O Museu “achado na rua ou no rio”
reflexões em torno de experimentos docentes
DOI:
https://doi.org/10.52192/1984-3917.2025v18n2p228-255Abstract
O presente artigo propõe-se a estabelecer um diálogo entre o ensino de História, no âmbito das Licenciaturas, e sua interação com museus e o patrimônio de maneira geral, tendo como foco a dimensão urbana e seus marcos de referência, na busca de quebrar fronteiras entre museus e ruas, com ênfase no exercício do olhar histórico, que indaga, questiona, problematiza, contextualiza, relaciona. Dessa forma, entende-se a fruição do espaço urbano, museal ou não museal, como território de incursões que estimulem esse olhar. De maneira mais específica, traz uma série de experiências realizadas na cidade de (nome da cidade) e seu entorno, a partir das práticas na disciplina (nome da disciplina), da Universidade (nome da Universidade), discutindo de forma sucinta sua implantação e dinâmica e uma série de experiências com Estudos do Meio voltados para o estímulo à construção coletiva desse olhar pelos participantes. Lugares como ruas, bens patrimoniais tombados, o Estuário de um rio, instituições culturais e museológicas e eventos, como uma observação de um fenômeno astronômico no século XIX em uma Capela de uma comunidade de pescadores, estão entre as atividades realizadas, sendo trazidas, ao final, algumas falas, visando apontar algumas percepções elaboradas pelos participantes.
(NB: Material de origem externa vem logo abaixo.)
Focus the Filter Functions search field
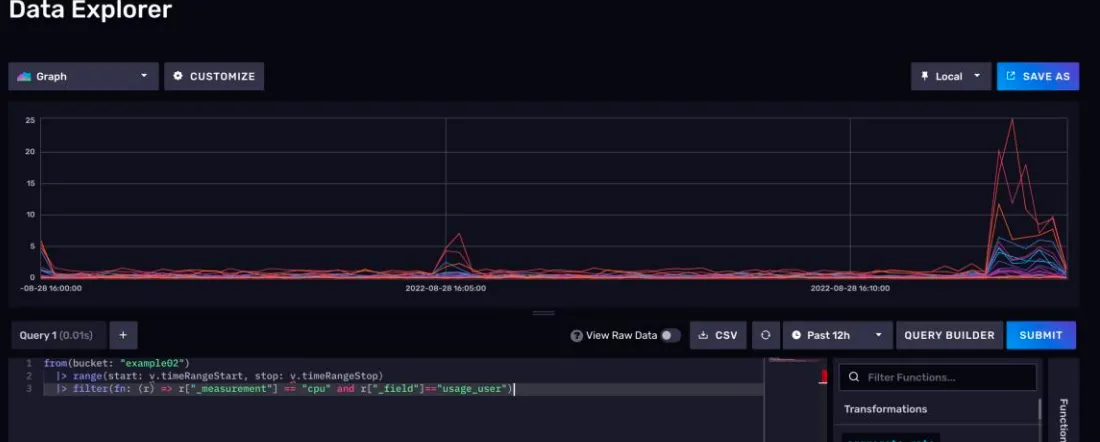point(945,377)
Busca-se reconhecer as necessárias ligações entre a pesquisa e o ensino de história e as dimensões patrimoniais e museológicas, bem como observar as peculiaridades dos espaços, mas, principalmente, trazer o olhar “de fora” do docente dos estudantes que visitam esses espaços, de forma a buscar uma rede de diálogos entre os distintos sujeitos da educação e do campo patrimonial.